- _SOURCE EXCERPT_:
Guest Post by Willis Eschenbach
Anthony has posted a story about a laughable analysis of the cost of propping up renewables through subsidies. And long-time WUWT contributor KD helpfully pointed me to the document itself. Now that I have the actual document, here’s what they say about subsidies (all emphasis mine).
First, they point out that the cost of shifting to renewables will be on the order of $800 billion dollars per year. Overall, they say the cost will be $45,000,000,000,000 ($45 trillion dollars) by 2050, and could be as high as $70 trillion.
In other words, a substantial “clean-energy investment gap” of some $800 billion/yr exists – notably on the same order of magnitude as present-day subsidies for fossil energy and electricity worldwide ($523 billion). Unless the gap is filled rather quickly, the 2°C target could potentially become out of reach.
Now, a trillion is an unimaginable amount of money. Here’s a way to grasp it. If I started a business in the year zero AD, and my business was so bad that I lost a million dollars a day, not a million a year but a million dollars a day, how many trillion dollars would I have lost by now?
Well, I wouldn’t have lost even one trillion by now, only about $735 billion dollars … in other words, less than the estimated PER-YEAR cost of switching to renewables.
Then they go on to claim that hey, $800 billion per year is no big deal, because fossil fuel subsidies are nearly that large.

- _DATA FOR PROCESSING_:

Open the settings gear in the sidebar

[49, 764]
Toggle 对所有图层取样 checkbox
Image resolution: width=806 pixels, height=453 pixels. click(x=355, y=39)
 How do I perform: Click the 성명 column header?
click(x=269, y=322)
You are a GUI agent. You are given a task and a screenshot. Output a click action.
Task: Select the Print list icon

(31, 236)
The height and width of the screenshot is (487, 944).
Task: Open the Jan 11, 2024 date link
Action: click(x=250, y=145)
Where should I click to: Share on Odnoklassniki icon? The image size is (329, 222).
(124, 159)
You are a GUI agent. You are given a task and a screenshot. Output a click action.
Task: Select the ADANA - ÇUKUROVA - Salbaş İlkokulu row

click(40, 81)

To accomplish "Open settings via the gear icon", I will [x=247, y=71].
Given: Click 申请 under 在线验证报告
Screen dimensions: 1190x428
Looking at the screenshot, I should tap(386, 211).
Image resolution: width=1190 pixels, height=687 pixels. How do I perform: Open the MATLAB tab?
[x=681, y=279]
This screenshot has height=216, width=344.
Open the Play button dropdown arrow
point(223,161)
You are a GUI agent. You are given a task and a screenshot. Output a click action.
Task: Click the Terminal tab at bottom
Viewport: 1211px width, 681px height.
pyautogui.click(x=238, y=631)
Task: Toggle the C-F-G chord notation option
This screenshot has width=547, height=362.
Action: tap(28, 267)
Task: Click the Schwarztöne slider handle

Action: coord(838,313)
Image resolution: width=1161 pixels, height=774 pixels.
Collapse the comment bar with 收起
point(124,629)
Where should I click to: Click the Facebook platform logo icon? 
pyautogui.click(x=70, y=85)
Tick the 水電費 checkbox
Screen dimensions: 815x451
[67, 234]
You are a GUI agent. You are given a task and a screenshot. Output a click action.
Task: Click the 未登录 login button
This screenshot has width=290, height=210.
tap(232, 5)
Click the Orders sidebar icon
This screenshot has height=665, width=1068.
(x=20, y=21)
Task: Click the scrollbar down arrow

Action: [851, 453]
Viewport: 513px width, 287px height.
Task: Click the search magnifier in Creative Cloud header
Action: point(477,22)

- _WORK TO DO_:
1) According to the guest post, what total cost of shifting to renewables is estimated by 2050?
2) Please reproduce the records from the line that has "How do I perform: Click" through the end of the records, renaming "GUI agent" to "UI agent" and leaving everything else unchanged.
The guest post and the records have no connection to each other.

- _EXPECTED RESPONSES_:
1) $45 trillion, and possibly as high as $70 trillion.

2)
 How do I perform: Click the 성명 column header?
click(x=269, y=322)
You are a UI agent. You are given a task and a screenshot. Output a click action.
Task: Select the Print list icon

(31, 236)
The height and width of the screenshot is (487, 944).
Task: Open the Jan 11, 2024 date link
Action: click(x=250, y=145)
Where should I click to: Share on Odnoklassniki icon? The image size is (329, 222).
(124, 159)
You are a UI agent. You are given a task and a screenshot. Output a click action.
Task: Select the ADANA - ÇUKUROVA - Salbaş İlkokulu row

click(40, 81)

To accomplish "Open settings via the gear icon", I will [x=247, y=71].
Given: Click 申请 under 在线验证报告
Screen dimensions: 1190x428
Looking at the screenshot, I should tap(386, 211).
Image resolution: width=1190 pixels, height=687 pixels. How do I perform: Open the MATLAB tab?
[x=681, y=279]
This screenshot has height=216, width=344.
Open the Play button dropdown arrow
point(223,161)
You are a UI agent. You are given a task and a screenshot. Output a click action.
Task: Click the Terminal tab at bottom
Viewport: 1211px width, 681px height.
pyautogui.click(x=238, y=631)
Task: Toggle the C-F-G chord notation option
This screenshot has width=547, height=362.
Action: tap(28, 267)
Task: Click the Schwarztöne slider handle

Action: coord(838,313)
Image resolution: width=1161 pixels, height=774 pixels.
Collapse the comment bar with 收起
point(124,629)
Where should I click to: Click the Facebook platform logo icon? 
pyautogui.click(x=70, y=85)
Tick the 水電費 checkbox
Screen dimensions: 815x451
[67, 234]
You are a UI agent. You are given a task and a screenshot. Output a click action.
Task: Click the 未登录 login button
This screenshot has width=290, height=210.
tap(232, 5)
Click the Orders sidebar icon
This screenshot has height=665, width=1068.
(x=20, y=21)
Task: Click the scrollbar down arrow

Action: [851, 453]
Viewport: 513px width, 287px height.
Task: Click the search magnifier in Creative Cloud header
Action: point(477,22)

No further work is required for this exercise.